Start of MATERIAL SUPPLIED

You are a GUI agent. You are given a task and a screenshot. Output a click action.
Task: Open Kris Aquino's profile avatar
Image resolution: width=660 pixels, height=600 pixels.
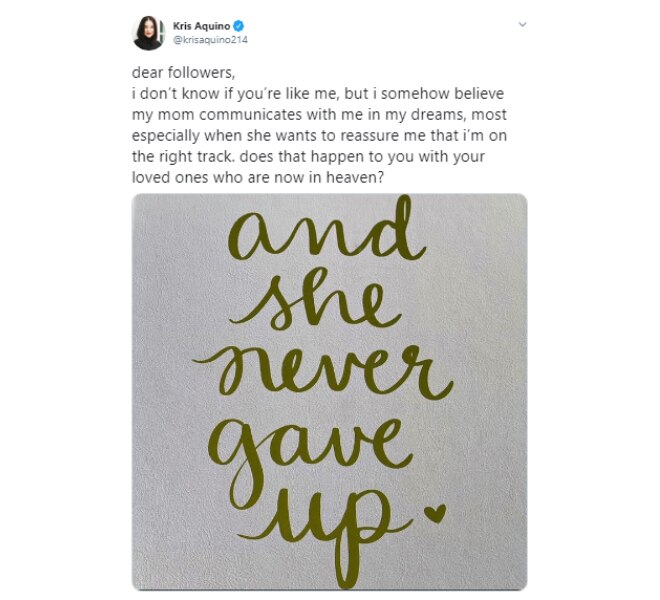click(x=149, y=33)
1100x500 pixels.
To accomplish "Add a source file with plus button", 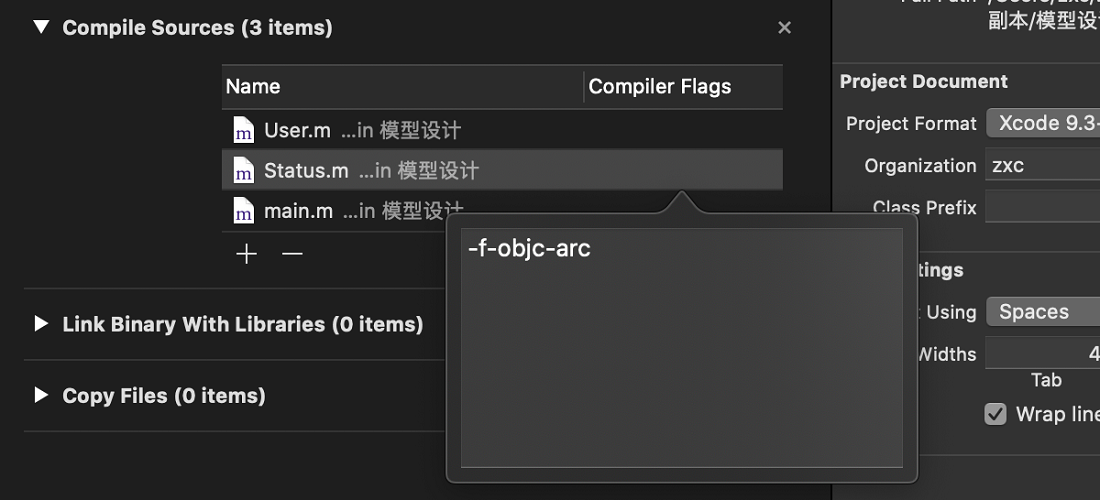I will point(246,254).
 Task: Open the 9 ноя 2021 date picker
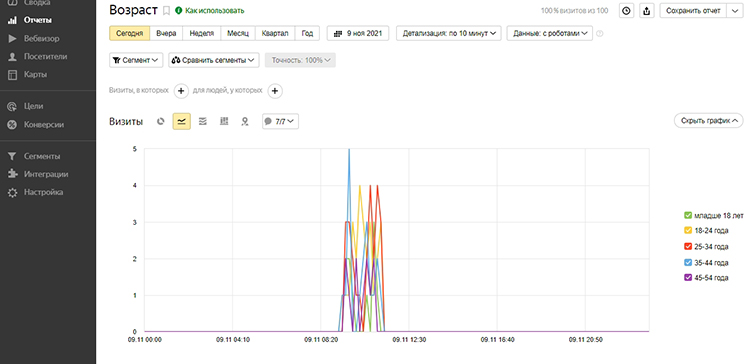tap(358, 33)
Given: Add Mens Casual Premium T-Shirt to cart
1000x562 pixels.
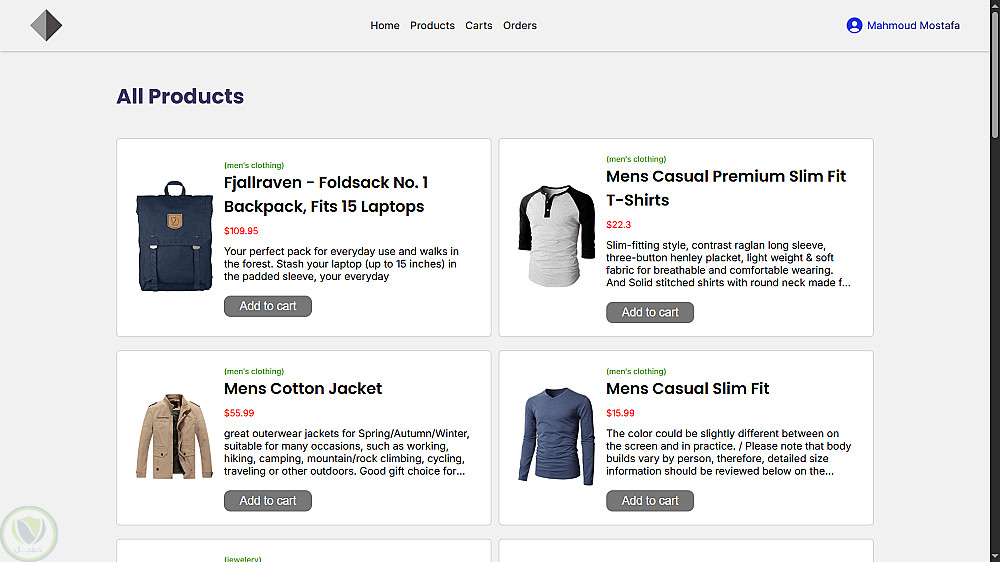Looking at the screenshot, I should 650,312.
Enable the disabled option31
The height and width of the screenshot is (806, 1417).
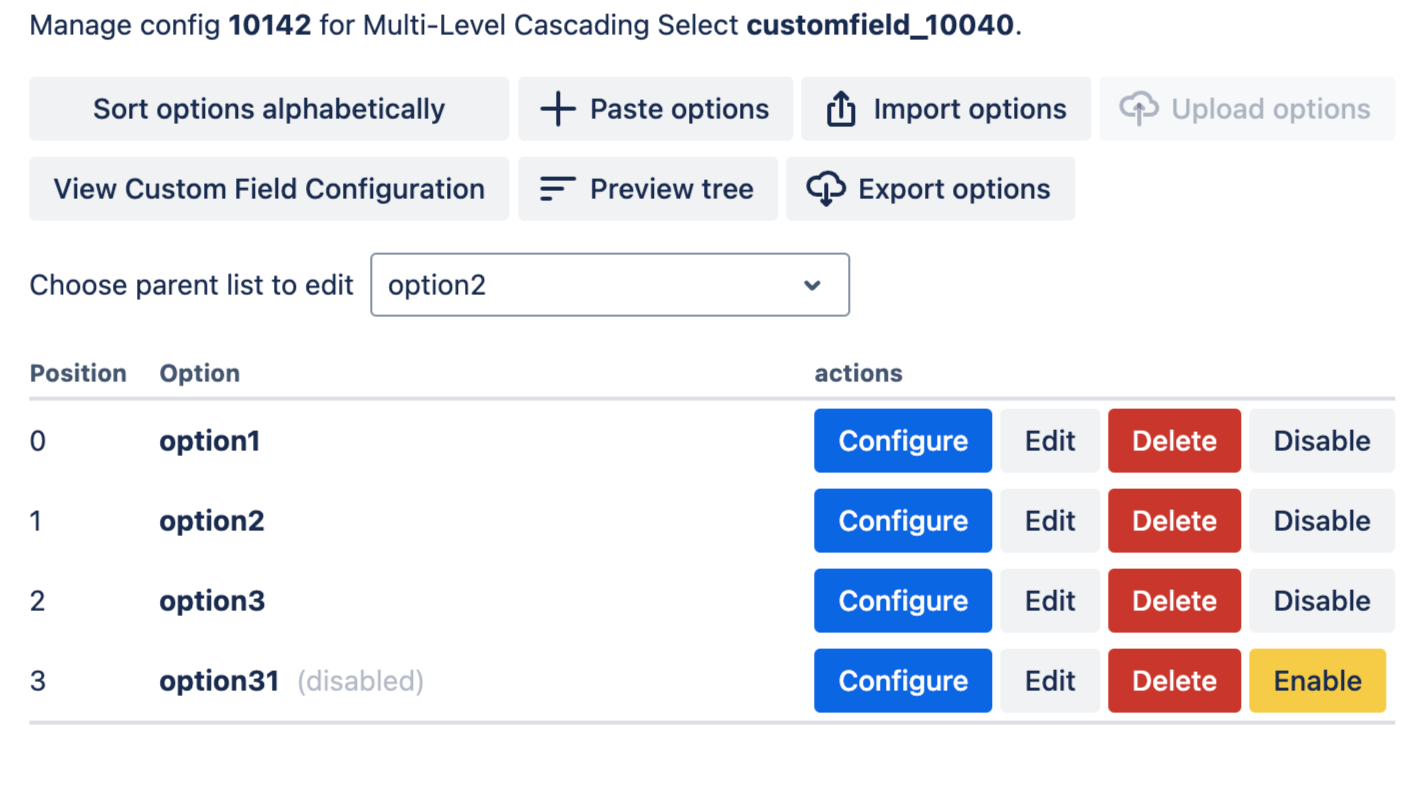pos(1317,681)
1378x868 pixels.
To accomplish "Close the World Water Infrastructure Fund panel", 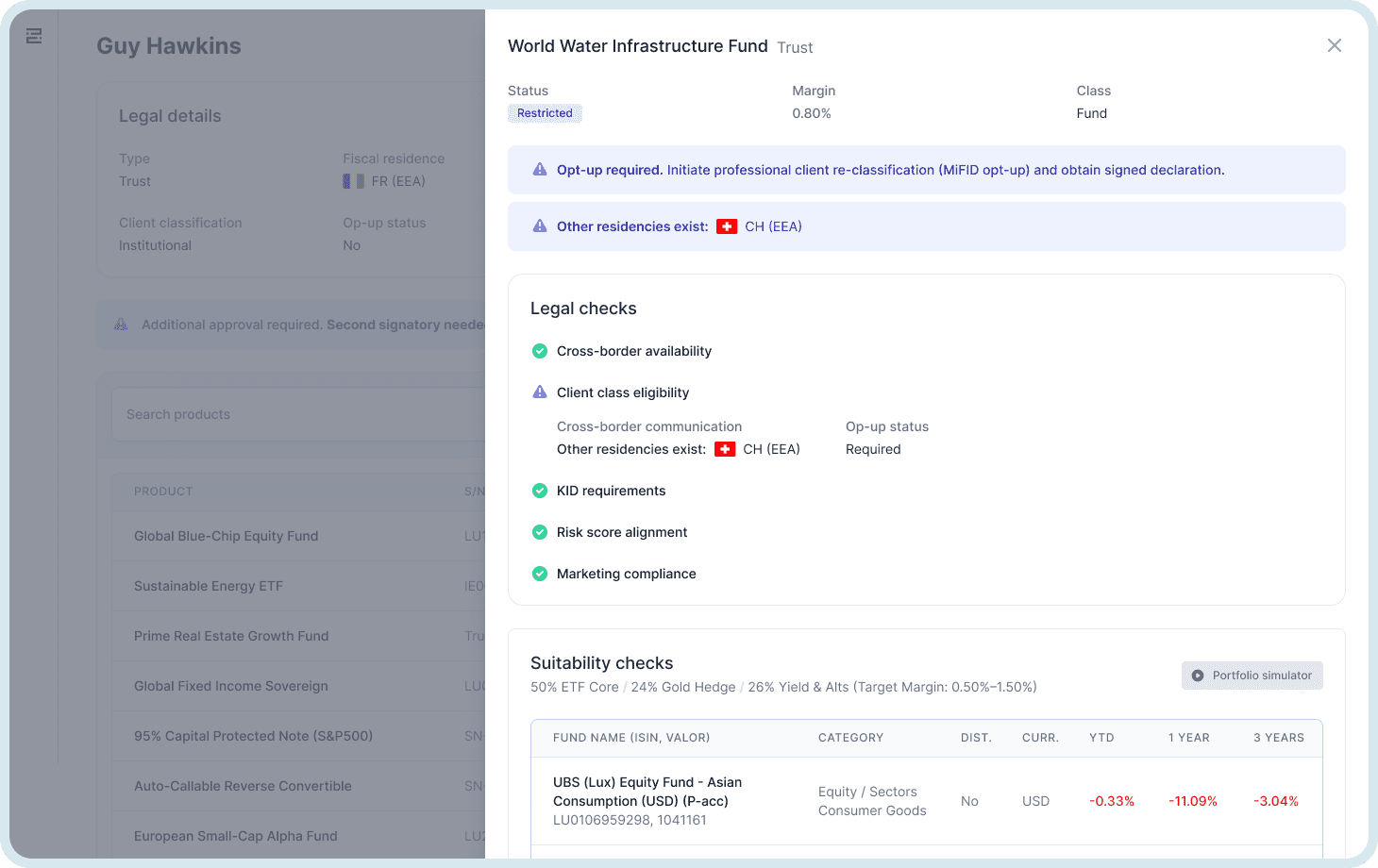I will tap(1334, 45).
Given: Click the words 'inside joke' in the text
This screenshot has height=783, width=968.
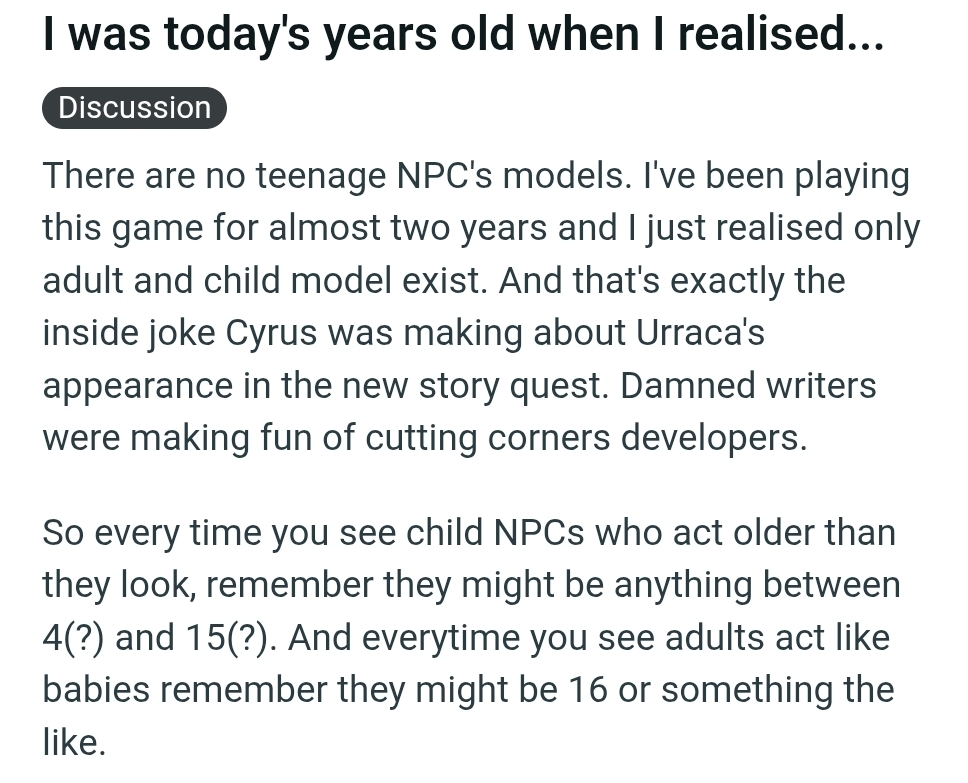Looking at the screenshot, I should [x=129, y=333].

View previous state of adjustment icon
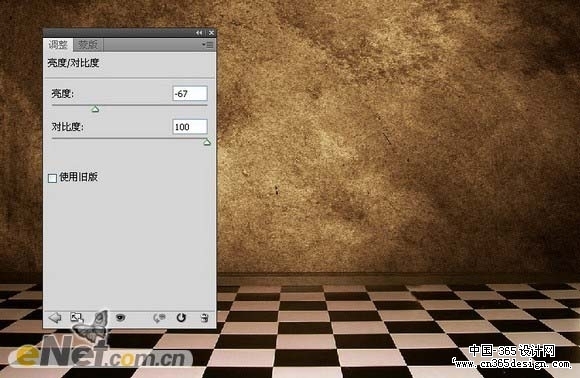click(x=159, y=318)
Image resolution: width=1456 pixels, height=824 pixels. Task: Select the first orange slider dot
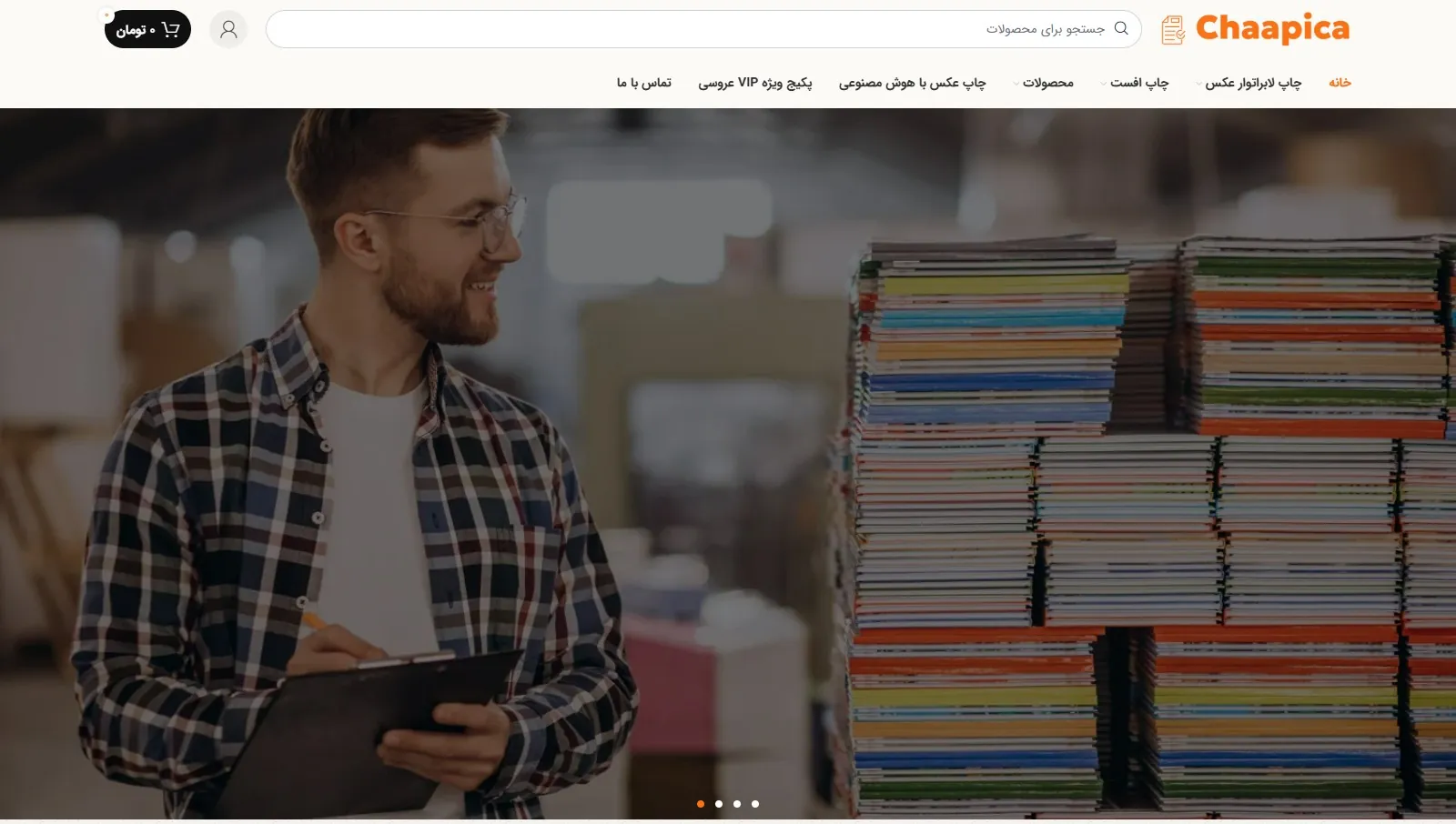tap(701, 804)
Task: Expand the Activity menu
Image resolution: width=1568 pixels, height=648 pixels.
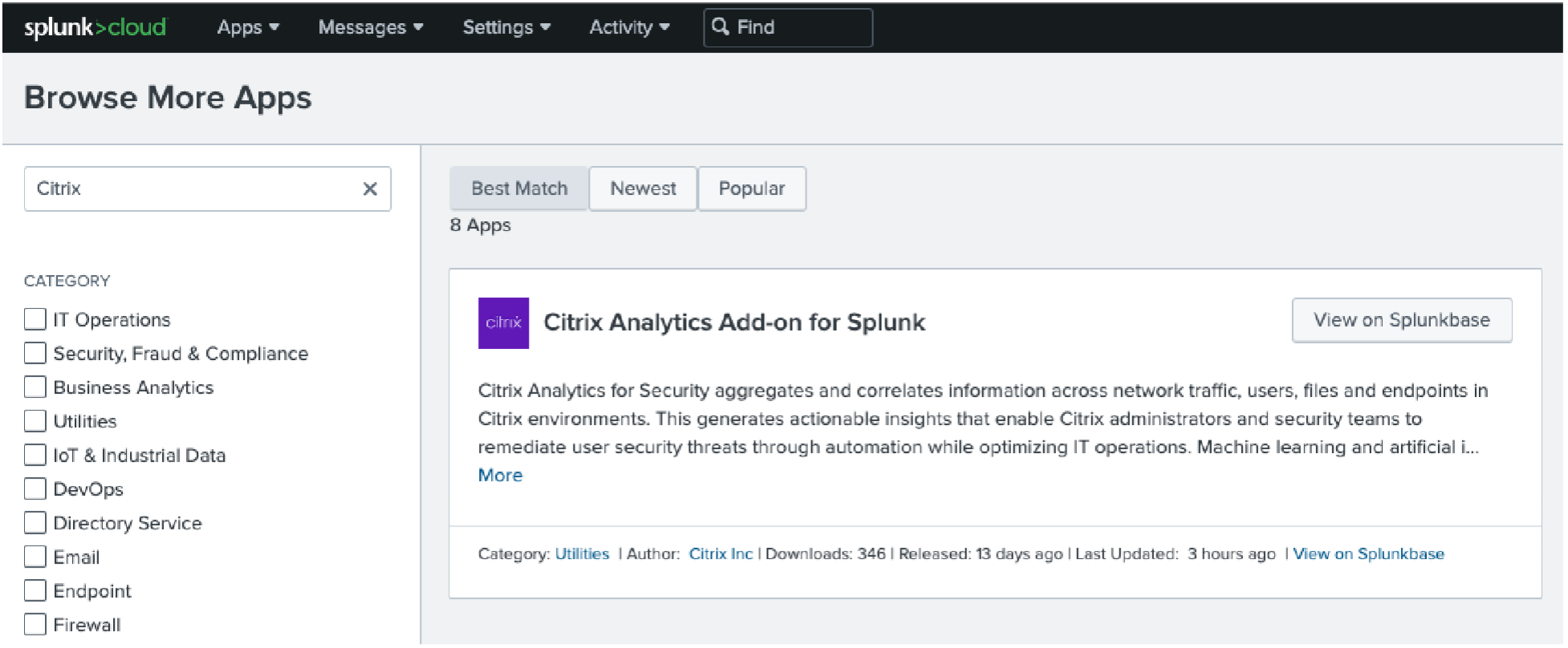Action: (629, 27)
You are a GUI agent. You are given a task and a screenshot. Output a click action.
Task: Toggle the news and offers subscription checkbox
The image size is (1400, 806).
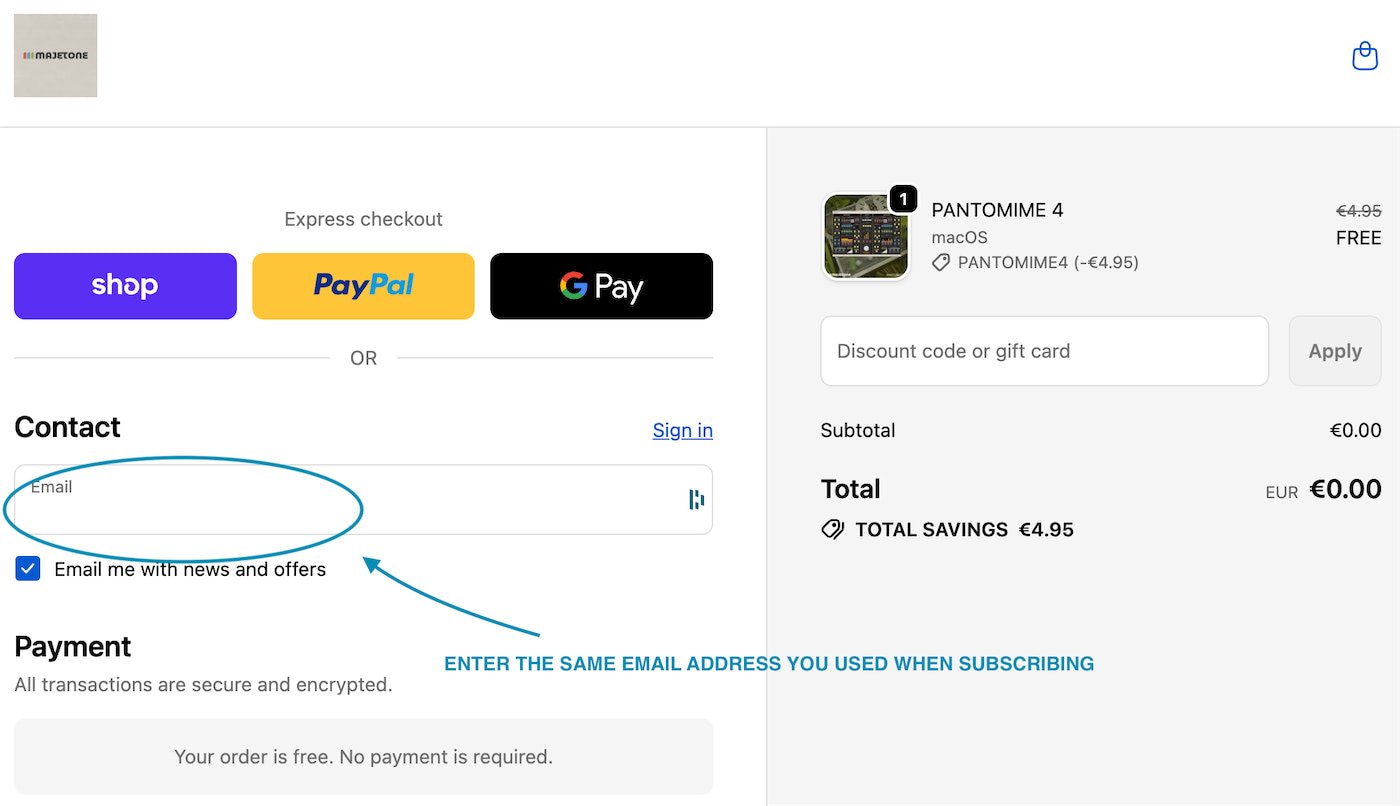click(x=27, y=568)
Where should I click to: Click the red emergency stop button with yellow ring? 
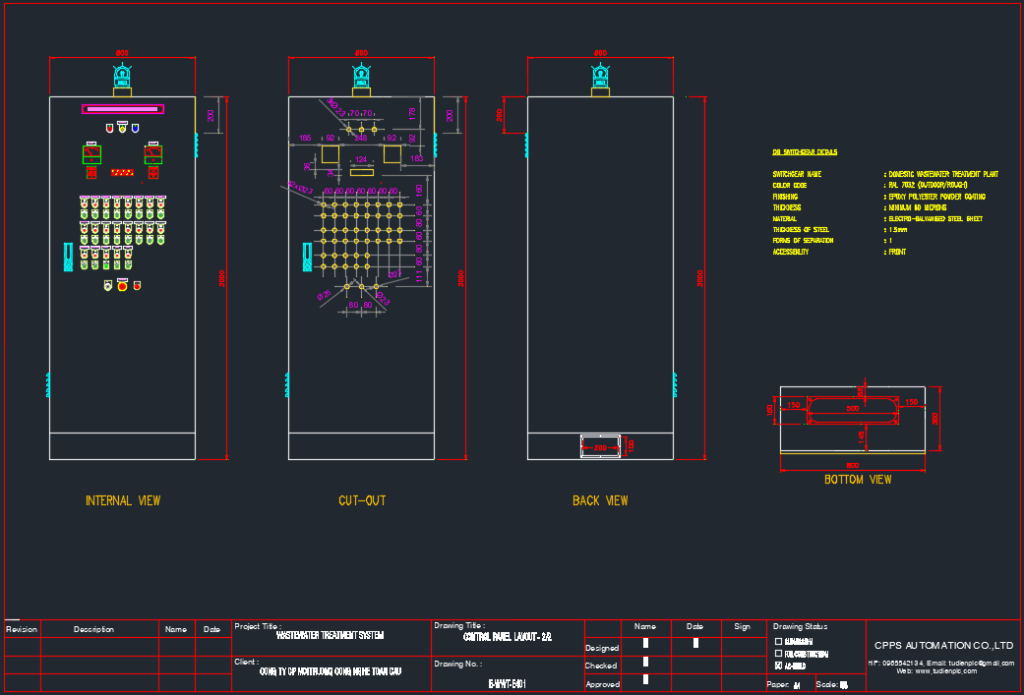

End of MATERIAL SUPPLIED

ACTIVITY » Drop the pictures, then write out only the lines running from the one containing "Task: Toggle the" through the last line above, both included, exactly.

SOLUTION »
Task: Toggle the news and offers subscription checkbox
The image size is (1400, 806).
click(x=27, y=568)
Where should I click to: Click the red emergency stop button with yellow ring? 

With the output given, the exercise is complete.